Topographic Surveys Using UAV:

Mott MacDonald Bentley

Topographic surveys are widely used across the civil engineering and construction industries – on sites where it’s important to get a clear understanding of shape and contour. However, the traditional approach – using teams of surveyors to locate hundreds or thousands of points on a chart – presents a number of challenges that modern UAVs can address.

Site access is a common obstacle to the speedy completion of a survey. Those visiting a site may have to contend with restricted vehicular access, physical barriers such as fencing and hedges, landowner permissions and even hazards such as deep mud or steep slopes. By contrast, a UAV can make repeated passes over a site without obstruction, enabling surveys to be completed many times faster than the usual manual approach.

Modern software can be used in conjunction with high resolution photography to generate a detailed 3D model with accurate contour mapping. Importantly, these contours are based not a few thousand individually measured points but millions. The resulting model delivers far more detail than any conventionally produced drawing and, when the original photos are set as a separate layer beneath it, the result provides engineers and planners with additional visual cues, context and a clearer understanding of any uncharted features.

Typically, the UAV survey process will be in the region of four times faster than a manual survey and will yield corresponding cost savings. However, ground conditions will largely dictate the speed and, in some circumstances, projects may be completed up to ten times more quickly.
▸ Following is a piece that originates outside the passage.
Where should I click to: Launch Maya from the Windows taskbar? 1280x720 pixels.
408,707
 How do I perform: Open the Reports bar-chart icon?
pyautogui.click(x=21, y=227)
However, UAV-based surveys cannot and should not be conducted completely independently from a surveyor. On a middle-sized site, perhaps a dozen control points will need to be located and marked on the ground for reference. Obviously, however, setting just twelve points rather than thousands represents a significant time saving and quickly frees survey staff to move on to other work.

SUAVE has recently undertaken topographic surveys of the terrain surrounding a reservoir and, separately, an area around a broken water main. With subsequent processing, which SUAVE can deliver, the survey data from projects such as these can be plugged into client systems to provide an accurate digital record of the site. For more information about topographic surveys, please contact us.

Building Survey: 24 Mount St., Manchester


City centre building inspections present their own special challenges. Busy roads and pavements, together with the close proximity of other buildings, mean that erecting scaffolding or mast-climbers can be inconvenient and obstructive; sometimes impossible. In such circumstances, the use of UAVs can represent a safe, quick and low cost alternative.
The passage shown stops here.